━━━ The data ━━━

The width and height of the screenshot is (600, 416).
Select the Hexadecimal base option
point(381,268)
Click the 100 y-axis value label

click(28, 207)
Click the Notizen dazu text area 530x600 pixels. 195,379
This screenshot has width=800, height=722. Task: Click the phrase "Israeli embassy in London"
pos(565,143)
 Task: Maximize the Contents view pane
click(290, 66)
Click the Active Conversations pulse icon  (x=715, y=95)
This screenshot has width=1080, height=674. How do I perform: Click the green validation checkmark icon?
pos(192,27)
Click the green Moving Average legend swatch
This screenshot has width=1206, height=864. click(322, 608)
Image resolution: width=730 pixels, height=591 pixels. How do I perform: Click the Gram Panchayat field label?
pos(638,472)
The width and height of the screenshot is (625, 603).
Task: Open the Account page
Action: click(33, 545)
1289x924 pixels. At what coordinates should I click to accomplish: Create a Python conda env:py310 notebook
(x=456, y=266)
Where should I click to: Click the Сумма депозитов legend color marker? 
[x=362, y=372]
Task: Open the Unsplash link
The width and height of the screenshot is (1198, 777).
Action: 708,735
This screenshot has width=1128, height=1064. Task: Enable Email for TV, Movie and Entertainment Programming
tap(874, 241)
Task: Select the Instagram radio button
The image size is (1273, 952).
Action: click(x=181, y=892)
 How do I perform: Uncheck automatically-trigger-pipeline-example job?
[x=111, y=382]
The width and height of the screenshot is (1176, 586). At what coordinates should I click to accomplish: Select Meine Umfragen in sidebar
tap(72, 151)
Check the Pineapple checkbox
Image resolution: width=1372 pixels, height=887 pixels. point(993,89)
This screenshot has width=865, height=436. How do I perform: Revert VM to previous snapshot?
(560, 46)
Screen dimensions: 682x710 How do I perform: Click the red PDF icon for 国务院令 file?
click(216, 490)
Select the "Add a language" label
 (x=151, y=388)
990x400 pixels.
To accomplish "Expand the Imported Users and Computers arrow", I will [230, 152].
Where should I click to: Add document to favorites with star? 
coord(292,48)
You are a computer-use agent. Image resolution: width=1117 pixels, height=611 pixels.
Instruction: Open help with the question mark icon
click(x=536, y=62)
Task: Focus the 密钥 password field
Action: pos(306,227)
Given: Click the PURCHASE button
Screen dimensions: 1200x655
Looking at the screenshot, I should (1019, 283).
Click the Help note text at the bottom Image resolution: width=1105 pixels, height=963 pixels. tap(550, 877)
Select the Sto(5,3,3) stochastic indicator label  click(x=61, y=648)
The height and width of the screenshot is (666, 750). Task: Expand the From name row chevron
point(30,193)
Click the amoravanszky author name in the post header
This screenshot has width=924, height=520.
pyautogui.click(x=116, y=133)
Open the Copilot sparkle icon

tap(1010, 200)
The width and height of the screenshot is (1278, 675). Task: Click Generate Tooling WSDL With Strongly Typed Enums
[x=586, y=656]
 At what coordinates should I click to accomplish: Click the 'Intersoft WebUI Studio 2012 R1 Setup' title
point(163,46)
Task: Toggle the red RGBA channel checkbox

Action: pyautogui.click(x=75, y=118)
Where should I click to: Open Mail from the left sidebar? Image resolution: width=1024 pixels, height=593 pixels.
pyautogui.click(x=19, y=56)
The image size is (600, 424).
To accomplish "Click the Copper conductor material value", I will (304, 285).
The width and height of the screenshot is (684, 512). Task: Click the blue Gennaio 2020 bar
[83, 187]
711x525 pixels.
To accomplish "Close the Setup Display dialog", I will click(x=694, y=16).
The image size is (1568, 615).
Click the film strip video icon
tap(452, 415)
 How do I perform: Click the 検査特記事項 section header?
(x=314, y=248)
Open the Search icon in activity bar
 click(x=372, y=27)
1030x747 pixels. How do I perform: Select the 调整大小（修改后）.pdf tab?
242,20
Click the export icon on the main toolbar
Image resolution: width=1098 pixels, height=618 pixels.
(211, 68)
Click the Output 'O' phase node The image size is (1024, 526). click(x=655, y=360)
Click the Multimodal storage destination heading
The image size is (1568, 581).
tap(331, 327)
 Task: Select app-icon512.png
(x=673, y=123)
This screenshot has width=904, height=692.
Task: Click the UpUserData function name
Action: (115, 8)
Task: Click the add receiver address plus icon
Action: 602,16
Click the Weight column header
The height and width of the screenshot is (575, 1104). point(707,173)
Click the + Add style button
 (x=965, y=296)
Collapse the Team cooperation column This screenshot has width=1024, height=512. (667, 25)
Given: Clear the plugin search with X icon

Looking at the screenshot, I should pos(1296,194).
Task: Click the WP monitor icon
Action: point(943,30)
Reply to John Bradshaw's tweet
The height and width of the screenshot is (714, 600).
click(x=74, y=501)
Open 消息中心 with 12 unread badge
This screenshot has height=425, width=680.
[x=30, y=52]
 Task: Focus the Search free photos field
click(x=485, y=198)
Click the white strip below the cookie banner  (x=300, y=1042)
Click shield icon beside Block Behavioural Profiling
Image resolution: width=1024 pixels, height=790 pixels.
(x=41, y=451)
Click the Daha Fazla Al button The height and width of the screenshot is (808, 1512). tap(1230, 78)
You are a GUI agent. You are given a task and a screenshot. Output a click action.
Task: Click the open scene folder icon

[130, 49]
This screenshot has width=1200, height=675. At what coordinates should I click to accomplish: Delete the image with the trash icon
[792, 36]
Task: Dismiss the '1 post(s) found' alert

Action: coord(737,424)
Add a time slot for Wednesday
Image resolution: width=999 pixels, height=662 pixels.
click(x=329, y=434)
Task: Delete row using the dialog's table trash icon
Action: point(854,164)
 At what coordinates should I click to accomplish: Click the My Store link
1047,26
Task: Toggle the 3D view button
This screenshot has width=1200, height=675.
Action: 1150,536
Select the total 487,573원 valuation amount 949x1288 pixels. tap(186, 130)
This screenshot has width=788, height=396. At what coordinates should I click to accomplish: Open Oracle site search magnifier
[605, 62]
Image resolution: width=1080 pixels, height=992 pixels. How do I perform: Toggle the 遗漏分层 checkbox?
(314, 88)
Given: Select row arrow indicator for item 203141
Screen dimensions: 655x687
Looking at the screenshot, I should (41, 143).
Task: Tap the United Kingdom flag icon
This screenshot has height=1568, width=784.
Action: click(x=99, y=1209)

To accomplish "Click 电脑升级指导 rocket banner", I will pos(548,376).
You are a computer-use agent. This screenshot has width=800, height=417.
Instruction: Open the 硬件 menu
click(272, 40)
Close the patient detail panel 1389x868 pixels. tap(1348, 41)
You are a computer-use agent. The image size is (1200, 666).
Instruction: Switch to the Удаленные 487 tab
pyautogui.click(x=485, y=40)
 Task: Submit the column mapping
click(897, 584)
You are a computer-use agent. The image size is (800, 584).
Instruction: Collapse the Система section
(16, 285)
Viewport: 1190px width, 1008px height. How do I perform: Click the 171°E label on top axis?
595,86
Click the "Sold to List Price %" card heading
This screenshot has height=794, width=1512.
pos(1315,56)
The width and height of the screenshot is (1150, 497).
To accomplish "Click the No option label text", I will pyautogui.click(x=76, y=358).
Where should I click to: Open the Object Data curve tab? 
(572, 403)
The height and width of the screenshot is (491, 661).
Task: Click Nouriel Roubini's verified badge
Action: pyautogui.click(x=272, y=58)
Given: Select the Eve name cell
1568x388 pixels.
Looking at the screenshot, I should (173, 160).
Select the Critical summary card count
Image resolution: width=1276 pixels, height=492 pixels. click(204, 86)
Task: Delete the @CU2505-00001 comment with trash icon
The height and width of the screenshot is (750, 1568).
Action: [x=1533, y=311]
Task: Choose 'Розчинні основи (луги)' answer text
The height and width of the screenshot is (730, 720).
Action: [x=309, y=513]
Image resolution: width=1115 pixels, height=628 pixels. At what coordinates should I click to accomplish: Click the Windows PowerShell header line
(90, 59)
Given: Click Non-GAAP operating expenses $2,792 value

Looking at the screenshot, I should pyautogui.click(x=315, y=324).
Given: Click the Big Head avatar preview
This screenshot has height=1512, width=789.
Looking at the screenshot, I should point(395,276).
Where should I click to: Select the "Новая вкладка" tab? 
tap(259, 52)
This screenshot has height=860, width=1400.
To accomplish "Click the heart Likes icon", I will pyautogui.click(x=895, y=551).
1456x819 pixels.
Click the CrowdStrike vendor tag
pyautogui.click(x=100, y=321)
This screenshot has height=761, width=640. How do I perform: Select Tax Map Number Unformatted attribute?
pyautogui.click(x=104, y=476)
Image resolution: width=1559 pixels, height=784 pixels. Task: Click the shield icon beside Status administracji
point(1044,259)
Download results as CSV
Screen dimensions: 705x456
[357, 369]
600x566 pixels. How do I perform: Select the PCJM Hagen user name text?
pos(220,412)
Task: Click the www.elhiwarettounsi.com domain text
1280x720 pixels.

━━━

▶ Work order: Every line from the one holding "Given: Click Non-GAAP" through the last line of the listing above should be set down exactly, and nothing more.

▶ Solution below:
Given: Click Non-GAAP operating expenses $2,792 value

Looking at the screenshot, I should pyautogui.click(x=315, y=324).
Given: Click the Big Head avatar preview
This screenshot has height=1512, width=789.
Looking at the screenshot, I should point(395,276).
Where should I click to: Select the "Новая вкладка" tab? 
tap(259, 52)
This screenshot has height=860, width=1400.
To accomplish "Click the heart Likes icon", I will pyautogui.click(x=895, y=551).
1456x819 pixels.
Click the CrowdStrike vendor tag
pyautogui.click(x=100, y=321)
This screenshot has height=761, width=640. How do I perform: Select Tax Map Number Unformatted attribute?
pyautogui.click(x=104, y=476)
Image resolution: width=1559 pixels, height=784 pixels. Task: Click the shield icon beside Status administracji
point(1044,259)
Download results as CSV
Screen dimensions: 705x456
[357, 369]
600x566 pixels. How do I perform: Select the PCJM Hagen user name text?
pos(220,412)
Task: Click the www.elhiwarettounsi.com domain text
1280x720 pixels.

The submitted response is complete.